Manganese superoxide dismutase is increased in the airways of smokers' lungs.

Oxidant stress is a key mechanism for smoking-induced chronic obstructive pulmonary disease (COPD). Smoking has been shown to upregulate several antioxidant enzymes, with potential effects on the prevention of the disease and/or its progression. Superoxide dismutases (SOD)s are the only enzymes capable of consuming superoxide radicals. The purpose of the present study was to investigate SODs in the lungs of nonsmokers, smokers and COPD patients. Manganese superoxide dismutase (MnSOD), copper zinc SOD (CuZnSOD), and extracellular SOD (ECSOD), were investigated by immunohistochemistry in the airways of 13 nonsmokers, 20 smokers and 22 COPD patients with mild-to-moderate disease. Lung tissue homogenates of three nonsmokers and four smokers were used for Western blot and enzyme activity analysis. The expression of MnSOD was higher in the central bronchial epithelium of smokers with COPD and in the alveolar epithelium of smokers without or with COPD than innonsmokers.

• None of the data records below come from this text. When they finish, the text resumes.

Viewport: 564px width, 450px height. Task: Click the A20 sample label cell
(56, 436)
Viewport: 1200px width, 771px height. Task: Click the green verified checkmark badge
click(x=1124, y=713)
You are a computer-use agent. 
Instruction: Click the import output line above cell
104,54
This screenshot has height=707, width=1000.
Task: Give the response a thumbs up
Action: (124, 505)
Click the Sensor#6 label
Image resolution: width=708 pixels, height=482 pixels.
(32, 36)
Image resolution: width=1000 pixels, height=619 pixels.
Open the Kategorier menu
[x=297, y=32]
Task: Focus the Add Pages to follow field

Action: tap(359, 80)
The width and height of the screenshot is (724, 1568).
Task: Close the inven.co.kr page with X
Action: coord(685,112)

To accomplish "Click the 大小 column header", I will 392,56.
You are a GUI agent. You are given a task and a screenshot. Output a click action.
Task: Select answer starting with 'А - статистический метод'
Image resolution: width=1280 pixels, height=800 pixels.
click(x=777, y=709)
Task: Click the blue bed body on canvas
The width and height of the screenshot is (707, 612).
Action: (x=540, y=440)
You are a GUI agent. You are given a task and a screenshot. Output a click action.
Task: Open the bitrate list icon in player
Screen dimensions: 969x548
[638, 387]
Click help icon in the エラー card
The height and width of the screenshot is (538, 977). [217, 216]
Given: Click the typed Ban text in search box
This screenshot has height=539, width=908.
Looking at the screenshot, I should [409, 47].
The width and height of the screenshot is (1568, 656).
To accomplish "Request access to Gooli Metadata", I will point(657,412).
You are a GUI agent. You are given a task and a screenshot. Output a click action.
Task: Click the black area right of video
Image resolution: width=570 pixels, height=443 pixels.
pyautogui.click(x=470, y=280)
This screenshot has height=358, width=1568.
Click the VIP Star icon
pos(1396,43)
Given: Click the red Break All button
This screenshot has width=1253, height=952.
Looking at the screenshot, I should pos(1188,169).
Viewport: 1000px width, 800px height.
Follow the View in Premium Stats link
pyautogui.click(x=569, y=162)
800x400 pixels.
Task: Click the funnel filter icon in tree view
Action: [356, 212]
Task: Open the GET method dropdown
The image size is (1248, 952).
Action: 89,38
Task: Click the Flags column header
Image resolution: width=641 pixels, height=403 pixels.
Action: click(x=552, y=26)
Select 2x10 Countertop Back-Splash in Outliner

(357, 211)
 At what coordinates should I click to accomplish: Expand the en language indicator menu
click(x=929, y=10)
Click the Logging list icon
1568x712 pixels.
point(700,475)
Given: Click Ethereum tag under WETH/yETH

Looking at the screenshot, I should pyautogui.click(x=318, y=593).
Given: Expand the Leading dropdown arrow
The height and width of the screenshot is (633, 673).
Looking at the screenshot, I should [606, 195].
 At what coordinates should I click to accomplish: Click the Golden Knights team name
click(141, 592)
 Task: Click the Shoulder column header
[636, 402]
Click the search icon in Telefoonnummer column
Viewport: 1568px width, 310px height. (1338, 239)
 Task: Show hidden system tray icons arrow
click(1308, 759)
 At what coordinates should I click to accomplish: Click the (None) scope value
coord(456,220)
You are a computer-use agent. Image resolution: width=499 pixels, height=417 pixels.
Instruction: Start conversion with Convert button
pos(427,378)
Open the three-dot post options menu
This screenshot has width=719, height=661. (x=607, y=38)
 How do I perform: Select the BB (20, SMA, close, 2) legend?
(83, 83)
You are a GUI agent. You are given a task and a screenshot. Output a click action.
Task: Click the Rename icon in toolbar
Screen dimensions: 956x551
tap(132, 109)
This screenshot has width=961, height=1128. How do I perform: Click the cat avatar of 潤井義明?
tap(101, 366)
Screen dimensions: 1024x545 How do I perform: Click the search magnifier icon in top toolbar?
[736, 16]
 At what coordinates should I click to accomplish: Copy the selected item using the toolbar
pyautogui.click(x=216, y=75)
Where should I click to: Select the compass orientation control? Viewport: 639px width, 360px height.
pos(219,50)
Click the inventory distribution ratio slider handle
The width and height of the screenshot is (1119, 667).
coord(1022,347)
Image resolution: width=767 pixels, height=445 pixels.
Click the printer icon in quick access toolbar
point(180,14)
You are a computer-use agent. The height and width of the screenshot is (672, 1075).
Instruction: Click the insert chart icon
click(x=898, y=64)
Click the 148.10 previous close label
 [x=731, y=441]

Lung MnSOD immunoreactivity, evaluated by Western blotting and specific activity, were 33% and 51% higher, respectively, in smokers than in nonsmokers. No major changes could be observed in lung CuZnSOD or ECSOD immunoreactivities. Manganese superoxide dismutase is elevated in the alveolar epithelium of cigarette smokers, probably due to the increased oxidant burden in smokers' lungs.